Alors pourquoi ? et comment ? Pour moi ça se passe à la lecture et à
l'exécution. Ça ne lasse *jamais*. Depuis que je me suis trouvé des
instruments virtuels vraiment à la hauteur et une spatialisation 5.1
digne de ce nom (avec un caisson de graves jouflu et une puissance
convenable (6 x 100 W que je cale entre -15 et -20 dB), je ne finis pas
une journée sans m'avaler trois pages de Bach à l'épinette ou au
clavecin. Et si j'attaque les contrapunctus de l'Art de la Fugue,
l'heure se passe sans que je m'en aperçoive. C'est magique. Les "tenus"
créent des télescopages harmoniques incroyables (encore différents à
l'orgue ! avec les infra-graves à fond !), tout n'est que retards et
anticipations, cadences évitées, tonulations hardies (mais qui marchent
incroyablement, là où on se vautrerait lamentablement...).
Est-ce que c'est prise de tête ? Évidemment pas, c'est seulement
"riche". Infiniment.

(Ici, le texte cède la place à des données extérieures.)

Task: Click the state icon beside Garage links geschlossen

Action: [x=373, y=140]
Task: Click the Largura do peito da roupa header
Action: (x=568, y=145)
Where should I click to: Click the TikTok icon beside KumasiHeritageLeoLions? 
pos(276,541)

À côté, il faut tout le génie d'un Mozart ou d'un
Beethoven pour accepter d'avancer, sinon beaucoup de choses paraîtraient
fades. Et Couperin ? ou Chopin ? C'est pour la récré ! :-)

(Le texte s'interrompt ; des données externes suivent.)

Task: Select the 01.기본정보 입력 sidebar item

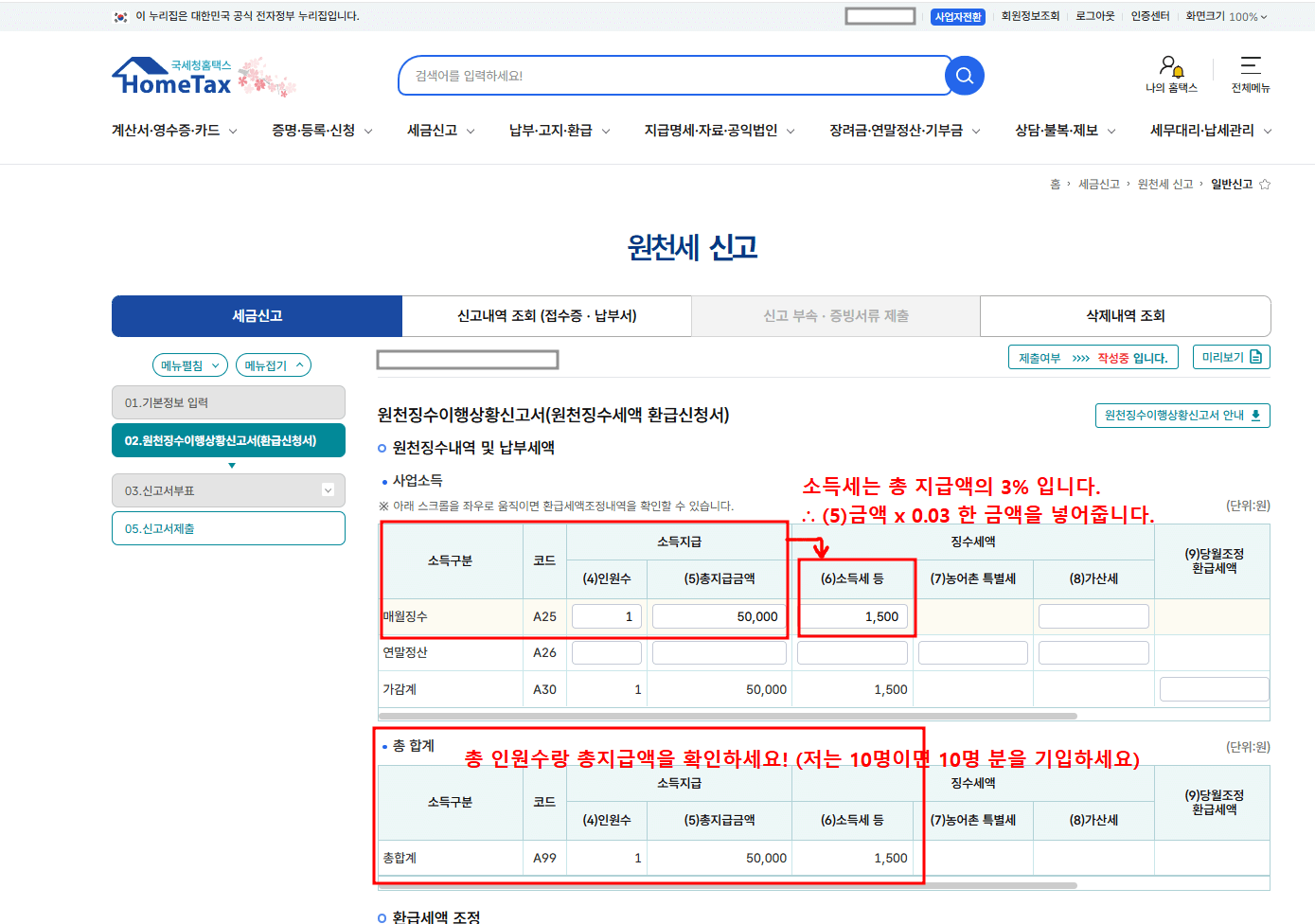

Transposé dans une autre époque : c'est comme d'écouter Charlie Parker
dans les 4-4 à la fin des morceaux du fameux concert de 1952, à sa
sortie de désintoxication (Parker Jam Session) et en particulier de
"What Is This Thing Called Love". Je vous le cale sur le début des 4-4,
(en fait je laisse quand même Oscar Peterson et Ray Brown, c'est pas de
la gnognotte comme rythmique avec J.C. Heard à la batterie !),
<
https://youtu.be/LH4dVQZ2PnE?t=13m45s>
on a dans l'ordre pour ces 4-4 (je rappelle que chaque soliste joue 4
mesures et passe au suivant) : Benny Carter (alto, précis), Ben Webster
(rauque, au tenor), Johnny Hodges (tout en coulé, flûté), Flip Phillips
(aussi au ténor, plus soft), Charlie Shavers (trompette), LE BIRD,
comment ça "pète" quand il rentre ! c'est magique ! Et pourtant les
autres ne sont pas des manches ! Ils font quatre tours complets de 4-4
pour qu'on se rende bien compte. Ensuite la réécoute du début n'est pas
optionnelle : nécessaire ! Parce que comme section de cuivre en soutien,
là on a du lourd !
On pourrait citer aussi John Lewis (qui ne dédaignait ni la fugue ni le
contrepoint : cf. Softly As In A Morning Sunrise ici:
<
https://youtu.be/MsklGkbJI-s?t=24m50s> (et Concorde à suivre) ou
Vendôme : <
https://youtu.be/rVtNlSX1nac>
Mais si on ne fait pas attention, on peut passer à côté... C'est comme
les harmonies de Send One Your Love de Stevie Wonder : déjà essayé de
suivre (reproduire !) la ligne de basse (et de nommer les accords ?)
<
https://youtu.be/mo7mUvD0A6Y>
Juste essayé de partager mes passions. Désolé si ça encombre.